Comment 234 for bug 417757

Revision history for this message
Yermo (yml-yml) wrote : Re: [karmic regression] all network apps / browsers suffer from multi-second delays by default due to IPv6 DNS lookups

@Laurent yes. /ALL/ network access regardless of application is affected. Please re-read the report I wrote. Yes, this has nothing to do with the IPv6 DNS lookup problem. IPV6 AAAA record lookup was one issue that would cause the slow connections so many people are experiencing. My point is that while the IPv6 lookup issue has been resolved, it is not the only cause of the slow dns lookup/connection symptoms people are experiencing.

As I have said, IPV6 is /disabled/ on my machine via grub. IPV6 is disabled in firefox. IPV6 IS NOT THE SOLE REASON FOR SLOW DNS AND NETWORK CONNECTION IN UBUNTU. i have verified this here. Maybe it should be listed as a separate bug, but none of the other bugs I have found (of which there are many) seem to match the symptoms I'm seeing here exactly.

Slow dns lookups. DNS lookup failure 30% of the time or so. Connection failure 30% of the time or so. Extremely slow net connectivity over a wired connections. I've tried every combination of work around I could find on the net to no avail.

Then I upgraded the firmware on my DI-707 router and suddenly the problem disappears. The confusing thing is that Ubuntu 8.04, WinXp and EVERY SINGLE DISTRIBUTION BEFORE had no issue with this router. It seems to be restricted to recent 2.6 kernels.

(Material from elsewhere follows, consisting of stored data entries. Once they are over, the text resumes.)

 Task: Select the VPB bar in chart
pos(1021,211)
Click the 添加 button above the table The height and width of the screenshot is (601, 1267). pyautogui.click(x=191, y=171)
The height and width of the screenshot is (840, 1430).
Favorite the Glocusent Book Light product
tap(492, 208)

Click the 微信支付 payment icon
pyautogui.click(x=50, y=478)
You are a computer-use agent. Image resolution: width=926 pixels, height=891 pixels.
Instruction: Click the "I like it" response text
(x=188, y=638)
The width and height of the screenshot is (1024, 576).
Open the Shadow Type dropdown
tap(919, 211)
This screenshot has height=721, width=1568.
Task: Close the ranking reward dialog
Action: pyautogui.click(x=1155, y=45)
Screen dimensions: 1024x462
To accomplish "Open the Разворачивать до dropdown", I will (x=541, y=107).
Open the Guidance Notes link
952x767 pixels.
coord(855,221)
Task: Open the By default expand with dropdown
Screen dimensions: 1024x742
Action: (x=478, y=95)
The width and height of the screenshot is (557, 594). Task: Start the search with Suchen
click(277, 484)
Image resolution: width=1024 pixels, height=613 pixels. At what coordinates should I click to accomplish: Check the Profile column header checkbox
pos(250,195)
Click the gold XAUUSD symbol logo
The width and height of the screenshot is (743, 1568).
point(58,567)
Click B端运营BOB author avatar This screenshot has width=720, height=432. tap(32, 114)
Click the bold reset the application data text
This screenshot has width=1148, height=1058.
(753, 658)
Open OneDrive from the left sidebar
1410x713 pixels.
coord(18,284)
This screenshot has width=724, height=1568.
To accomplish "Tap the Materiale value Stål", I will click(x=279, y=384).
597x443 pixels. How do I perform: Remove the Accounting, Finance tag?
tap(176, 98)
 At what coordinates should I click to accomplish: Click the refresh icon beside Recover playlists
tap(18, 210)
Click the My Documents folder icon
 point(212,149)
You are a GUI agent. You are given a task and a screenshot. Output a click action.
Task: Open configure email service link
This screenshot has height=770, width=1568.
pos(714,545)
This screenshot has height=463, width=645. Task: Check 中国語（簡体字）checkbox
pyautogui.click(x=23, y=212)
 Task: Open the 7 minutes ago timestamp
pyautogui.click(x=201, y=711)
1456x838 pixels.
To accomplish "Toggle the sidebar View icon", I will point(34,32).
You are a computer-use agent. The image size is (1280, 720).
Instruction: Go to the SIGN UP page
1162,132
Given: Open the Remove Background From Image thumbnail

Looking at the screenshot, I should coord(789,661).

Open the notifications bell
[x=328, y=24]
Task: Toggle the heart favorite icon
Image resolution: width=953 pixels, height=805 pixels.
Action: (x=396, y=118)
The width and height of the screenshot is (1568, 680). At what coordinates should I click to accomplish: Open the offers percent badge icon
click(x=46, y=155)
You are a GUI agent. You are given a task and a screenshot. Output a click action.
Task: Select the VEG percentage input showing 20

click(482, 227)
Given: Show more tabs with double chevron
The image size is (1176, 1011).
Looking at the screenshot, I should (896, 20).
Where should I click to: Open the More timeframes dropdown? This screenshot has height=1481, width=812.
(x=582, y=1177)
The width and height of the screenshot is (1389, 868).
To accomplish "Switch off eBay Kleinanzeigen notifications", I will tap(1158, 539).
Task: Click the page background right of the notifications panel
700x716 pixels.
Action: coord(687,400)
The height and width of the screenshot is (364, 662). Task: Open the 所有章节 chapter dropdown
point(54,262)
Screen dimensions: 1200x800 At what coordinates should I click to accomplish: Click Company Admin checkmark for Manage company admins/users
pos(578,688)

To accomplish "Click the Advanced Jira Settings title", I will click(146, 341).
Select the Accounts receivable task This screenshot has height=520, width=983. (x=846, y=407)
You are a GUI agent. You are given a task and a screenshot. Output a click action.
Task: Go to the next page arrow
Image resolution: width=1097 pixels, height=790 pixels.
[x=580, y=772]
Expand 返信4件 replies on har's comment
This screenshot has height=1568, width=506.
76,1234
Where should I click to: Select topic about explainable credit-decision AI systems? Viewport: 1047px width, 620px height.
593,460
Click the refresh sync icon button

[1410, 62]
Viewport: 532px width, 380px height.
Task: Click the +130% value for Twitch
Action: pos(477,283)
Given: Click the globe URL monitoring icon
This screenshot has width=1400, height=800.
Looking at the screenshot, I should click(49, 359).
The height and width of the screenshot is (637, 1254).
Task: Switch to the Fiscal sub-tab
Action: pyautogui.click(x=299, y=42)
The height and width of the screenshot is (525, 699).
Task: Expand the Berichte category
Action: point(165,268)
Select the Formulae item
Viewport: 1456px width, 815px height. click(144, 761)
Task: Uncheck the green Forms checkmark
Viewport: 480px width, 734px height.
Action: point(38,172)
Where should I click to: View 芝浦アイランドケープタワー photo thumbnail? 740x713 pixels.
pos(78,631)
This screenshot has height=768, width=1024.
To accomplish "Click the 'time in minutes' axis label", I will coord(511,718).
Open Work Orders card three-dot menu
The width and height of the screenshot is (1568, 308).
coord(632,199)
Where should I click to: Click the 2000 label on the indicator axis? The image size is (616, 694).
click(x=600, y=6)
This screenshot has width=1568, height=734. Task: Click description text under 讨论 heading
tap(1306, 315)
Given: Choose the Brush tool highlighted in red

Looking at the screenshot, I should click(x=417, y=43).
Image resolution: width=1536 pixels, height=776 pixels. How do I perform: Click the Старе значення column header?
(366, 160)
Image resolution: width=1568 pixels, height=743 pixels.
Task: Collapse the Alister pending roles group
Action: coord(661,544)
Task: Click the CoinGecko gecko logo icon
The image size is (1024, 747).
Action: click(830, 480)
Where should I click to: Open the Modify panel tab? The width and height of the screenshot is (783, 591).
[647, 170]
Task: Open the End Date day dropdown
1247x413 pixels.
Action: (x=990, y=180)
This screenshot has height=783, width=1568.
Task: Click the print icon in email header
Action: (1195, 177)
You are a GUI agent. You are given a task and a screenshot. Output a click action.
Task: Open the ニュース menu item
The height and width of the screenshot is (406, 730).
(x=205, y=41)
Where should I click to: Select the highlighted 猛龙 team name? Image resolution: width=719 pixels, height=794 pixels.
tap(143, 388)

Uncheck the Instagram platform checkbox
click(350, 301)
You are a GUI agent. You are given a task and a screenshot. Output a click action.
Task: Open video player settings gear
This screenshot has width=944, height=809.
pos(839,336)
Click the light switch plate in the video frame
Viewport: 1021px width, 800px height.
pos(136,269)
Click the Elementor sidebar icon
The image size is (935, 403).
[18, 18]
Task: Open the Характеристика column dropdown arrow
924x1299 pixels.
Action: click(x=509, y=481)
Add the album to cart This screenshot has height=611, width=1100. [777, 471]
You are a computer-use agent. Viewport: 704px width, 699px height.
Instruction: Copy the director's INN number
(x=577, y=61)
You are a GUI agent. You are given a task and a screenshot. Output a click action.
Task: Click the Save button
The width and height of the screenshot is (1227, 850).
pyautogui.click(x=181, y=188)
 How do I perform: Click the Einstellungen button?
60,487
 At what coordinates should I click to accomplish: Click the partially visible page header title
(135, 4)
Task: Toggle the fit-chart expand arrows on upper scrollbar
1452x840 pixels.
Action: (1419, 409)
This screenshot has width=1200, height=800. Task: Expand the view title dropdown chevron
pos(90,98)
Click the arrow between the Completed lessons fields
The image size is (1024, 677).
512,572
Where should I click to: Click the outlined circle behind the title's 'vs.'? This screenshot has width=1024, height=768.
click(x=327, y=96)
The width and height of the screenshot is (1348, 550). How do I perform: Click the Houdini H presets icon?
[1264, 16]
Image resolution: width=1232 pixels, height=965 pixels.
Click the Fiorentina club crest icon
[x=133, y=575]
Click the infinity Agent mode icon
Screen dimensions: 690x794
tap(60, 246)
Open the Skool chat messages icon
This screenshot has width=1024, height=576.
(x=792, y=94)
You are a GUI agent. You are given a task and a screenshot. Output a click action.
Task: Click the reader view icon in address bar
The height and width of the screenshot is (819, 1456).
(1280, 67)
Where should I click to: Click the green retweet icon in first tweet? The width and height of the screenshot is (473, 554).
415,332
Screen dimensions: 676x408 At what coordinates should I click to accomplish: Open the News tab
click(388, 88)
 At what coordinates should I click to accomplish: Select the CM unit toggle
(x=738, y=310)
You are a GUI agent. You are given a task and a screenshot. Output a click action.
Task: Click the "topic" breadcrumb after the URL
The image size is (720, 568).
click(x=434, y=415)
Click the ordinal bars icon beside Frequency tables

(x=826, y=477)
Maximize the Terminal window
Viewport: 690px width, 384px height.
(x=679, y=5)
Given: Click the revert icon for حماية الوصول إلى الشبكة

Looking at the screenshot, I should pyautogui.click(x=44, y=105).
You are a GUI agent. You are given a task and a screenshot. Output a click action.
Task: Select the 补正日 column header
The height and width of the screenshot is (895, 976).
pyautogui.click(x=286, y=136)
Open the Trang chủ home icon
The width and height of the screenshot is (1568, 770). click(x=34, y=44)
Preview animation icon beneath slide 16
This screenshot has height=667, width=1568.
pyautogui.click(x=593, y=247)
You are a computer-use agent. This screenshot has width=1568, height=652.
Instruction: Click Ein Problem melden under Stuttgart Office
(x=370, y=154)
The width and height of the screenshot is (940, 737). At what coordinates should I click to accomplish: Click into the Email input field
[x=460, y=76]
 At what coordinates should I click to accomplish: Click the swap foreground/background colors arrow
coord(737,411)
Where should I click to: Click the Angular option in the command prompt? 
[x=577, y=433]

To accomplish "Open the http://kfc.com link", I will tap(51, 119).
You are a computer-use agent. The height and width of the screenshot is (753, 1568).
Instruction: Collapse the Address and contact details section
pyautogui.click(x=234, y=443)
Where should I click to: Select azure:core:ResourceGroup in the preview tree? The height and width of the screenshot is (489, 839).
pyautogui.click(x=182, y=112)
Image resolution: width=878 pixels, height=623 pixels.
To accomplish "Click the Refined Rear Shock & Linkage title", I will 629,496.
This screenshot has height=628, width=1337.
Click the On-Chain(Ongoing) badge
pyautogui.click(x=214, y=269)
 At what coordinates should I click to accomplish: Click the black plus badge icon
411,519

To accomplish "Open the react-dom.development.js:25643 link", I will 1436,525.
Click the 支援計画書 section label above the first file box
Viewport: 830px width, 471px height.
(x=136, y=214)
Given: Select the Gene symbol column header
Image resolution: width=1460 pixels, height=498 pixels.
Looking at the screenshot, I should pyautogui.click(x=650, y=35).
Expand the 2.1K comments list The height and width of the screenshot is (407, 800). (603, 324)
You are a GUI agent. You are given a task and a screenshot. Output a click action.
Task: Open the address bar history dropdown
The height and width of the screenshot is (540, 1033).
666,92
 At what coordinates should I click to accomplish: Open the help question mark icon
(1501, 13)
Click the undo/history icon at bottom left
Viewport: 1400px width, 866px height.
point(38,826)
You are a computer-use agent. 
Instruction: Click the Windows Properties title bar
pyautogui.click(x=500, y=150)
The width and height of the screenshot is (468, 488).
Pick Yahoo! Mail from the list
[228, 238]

I had read somewhere, I'm sorry I have forgotten where, that there was some TCP/IP standards issue that someone had decided to implement too strictly in recent kernels which caused connections through many legacy routers/switches/firewalls to fail (which is why I tried the firmware upgrade).

At this point, for me, the problem seems to be solved, but I have the feeling that there are many Ubuntu users out there that are still suffering from slow/failing dns lookups and the IPV6 issue does not explain all of them.

There is still some network level problem.

But like I said, the firmware upgrade on my DI-707 seems to have worked around whatever problem Ubuntu has.

I'm reporting this in an attempt to be helpful; too often in my own software business customers who are running into trouble with our software simply don't report their experiences so we have no idea that there's a problem.